Игнорировать эти требования теперь уже никто не может. Трудность заключается не в том, чтобы их оправдать, а в том, как их осуществить.
Социализмом называют в настоящее время убеждения, тенденции и планы, рассматривающие вопросы организации совместной работы и совместной жизни под углом справедливости и устранения привилегий. Социализм – это универсальная тенденция современного общества, направленная на то, чтобы создать такую организацию труда и такое распределение продуктов труда, которое обеспечили бы свободу всех людей. В этом смысла сегодня едва ли не каждый человек социалист. Социалистические требования присутствуют в программах всех партий.

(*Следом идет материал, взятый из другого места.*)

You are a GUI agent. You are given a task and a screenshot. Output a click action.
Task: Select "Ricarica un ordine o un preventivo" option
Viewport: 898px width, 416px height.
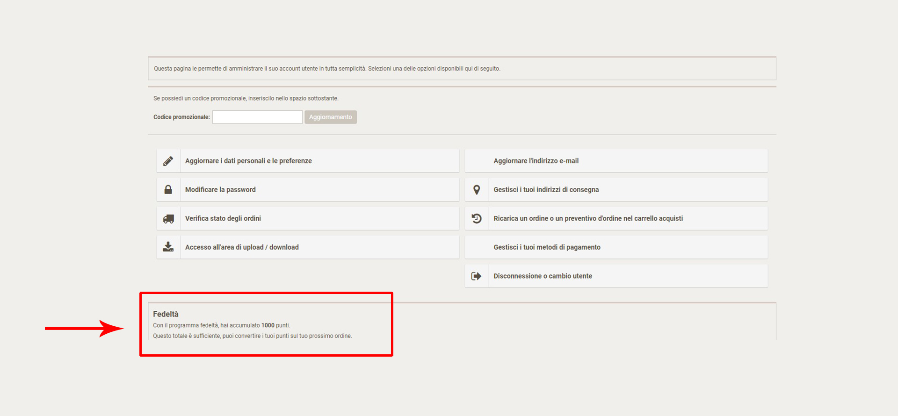pos(588,219)
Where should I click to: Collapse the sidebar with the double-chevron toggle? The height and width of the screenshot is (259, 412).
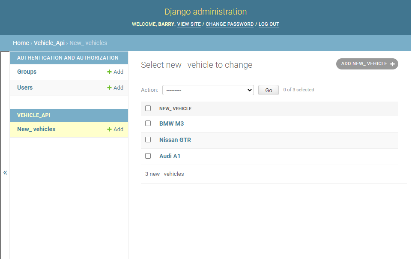(5, 173)
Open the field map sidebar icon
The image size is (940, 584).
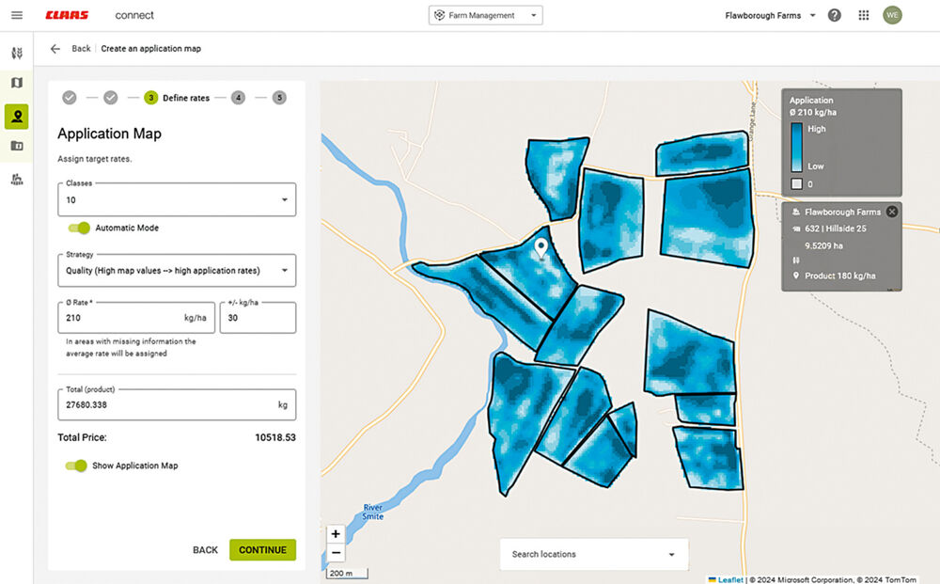point(17,83)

Социализм – основная черта нашего времени. Однако все это еще далеко не определяет подлинную сущность современного социализма. В основе его действительно лежит принцип справедливости, но в учении марксизма (коммунизма) – также уверенность в обладании тотальным знанием о ходе человеческой истории. Осуществление коммунизма рассматривается на основе исторической диалектики как научно доказанное. Деятельность каждого коммуниста определяется уверенностью в этой неизбежности, которую он может лишь ускорить. Следствием осуществления коммунизма, в понимании и намерении его адептов, является не только справедливость общественного порядка для таких людей, как они, но и изменение самой человеческой природы: в бесклассовом обществе человек, освободившись от созданного разделением классов отчуждения, обретет свою подлинную сущность и неведомую раньше свободу, духовною плодотворность и счастье в гармонии всеобщей солидарности.
Научный коммунизм – типичное явление современности, так как он строит благополучие людей на данных науки, как он ее понимает. Ничего другого ему не надо.

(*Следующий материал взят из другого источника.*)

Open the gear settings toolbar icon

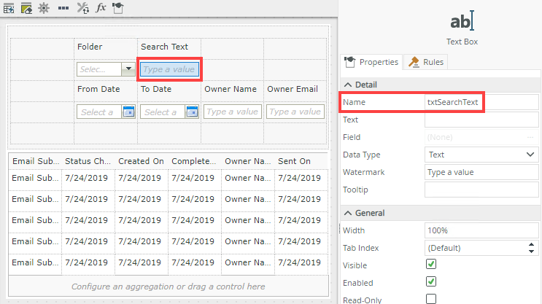pos(44,8)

В соответствии с диалектическим пониманием истории, переходный период на пути к цели неминуемо должен быть временем величайших бедствий. Мирное осуществление цели посредством отказа капиталистов от их привилегий и достигнутого в свободном обсуждении единения в деле конструирования нового общества считается невозможным из-за духовного склада капиталистов, сложившегося вследствие их классового господства. Переходным периодом в установлении справедливости и свободы является диктатура пролетариата.
Для этого необходима, во-первых, власть – в период кризиса капитализма она переходит к пролетариату и осуществляется его диктатурой, и, во-вторых, планирование на научной основе.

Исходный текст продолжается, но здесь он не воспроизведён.